大牛们看过来:system design讨论

原帖地址:mitbbs

我现在准备上的一个项目,没有什么头绪,或者说是头绪太多。恳请大牛斧正和指教。
现在开发环境是C/C++,Oracle.下面用英语,描述起来方便些。

there are 2 services, service_a and service_b.

service_a majorly does calculation for the given entity. after that if the
calculated result is different to what's persisted in Oracle DB, then update
the corresponding rows for the given entity in Oracle DB. entities are
received continuously from some queuing services.

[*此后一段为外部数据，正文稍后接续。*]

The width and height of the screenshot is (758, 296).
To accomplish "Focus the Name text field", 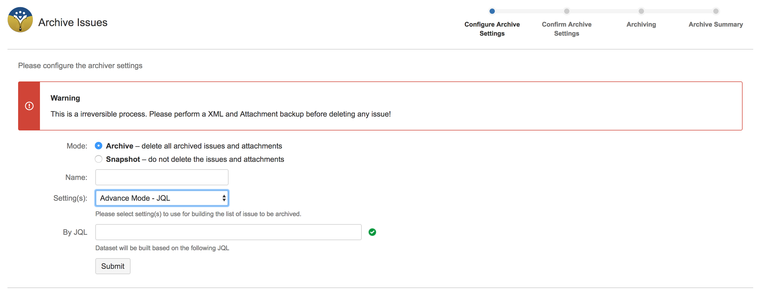I will [162, 177].
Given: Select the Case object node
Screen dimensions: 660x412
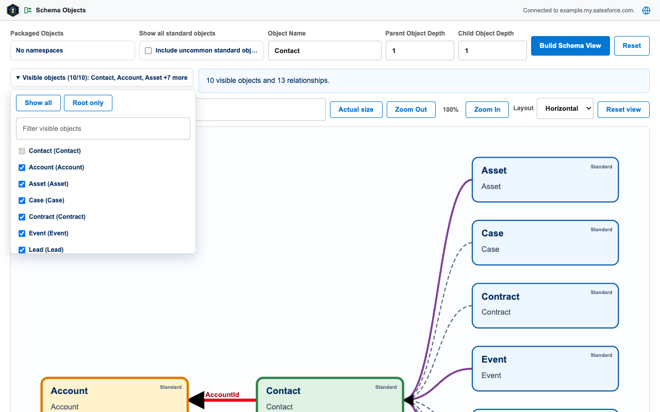Looking at the screenshot, I should [545, 243].
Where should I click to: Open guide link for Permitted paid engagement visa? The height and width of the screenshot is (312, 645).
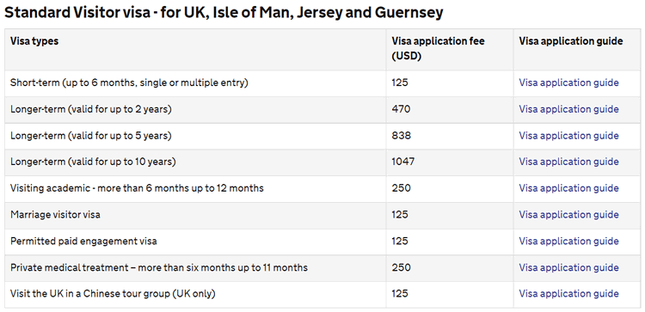point(568,241)
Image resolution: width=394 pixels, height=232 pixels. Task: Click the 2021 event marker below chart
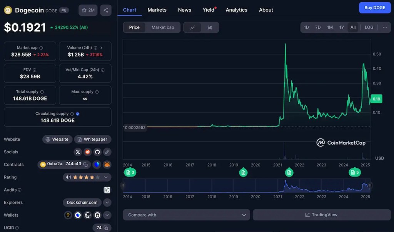[x=289, y=172]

service_b majorly does read from Oracle DB periodically, let us say every 4
hours. it basically reads all updated entities done by service_a
in the past 4 hours, then outputs them in a certain text file format to
Amazon's S3 for storage.

a little bit more background, in the past (before 2012) service_b
read all entities, not just updated ones by service_a in the past 4 hours to
create a complete snapshot of all entities for various clients. then it
turned out Oracle could not handle that much concurrent write and reads at
the same time, or degraded too much, so right before I joined this small
factory someone changed the logic to have service_b only read delta (updated
entities) in the past 4 hours. they created another process to merge the
delta into base to create the final snapshot somewhere else.

now, manager wants to move even further to get rid of Oracle completely,
maybe because Oracle is too costly to maintain. we are looking if there are
some open-sourced Sql/no-sql DB such as mysql, cassandra, dynamodb, etc.,
which can replace Oracle, such that both service_a and service_b can work
without interruption.

furthermore, it's even better if, after Oracle is replaced, service_b can
read directly from the new DB for ALL entities, not just UPDATED entities,
to create complete snapshot without going through the current steps of
creating delta, merging with baseline, etc. basically service_b goes back to
the old time (before 2012) when it used to work.

any good suggestions for the DB candidate? if it has very good / quick way
to create current DB replica, that would be very nice. the new DB should
also support high data consistency and availability. even if the consistency
might not be matchable to Oracle we hope it can get as close as possible.

currently we are considering the following candidates: cassandra, dynamodb,
mysql. are there other candidates?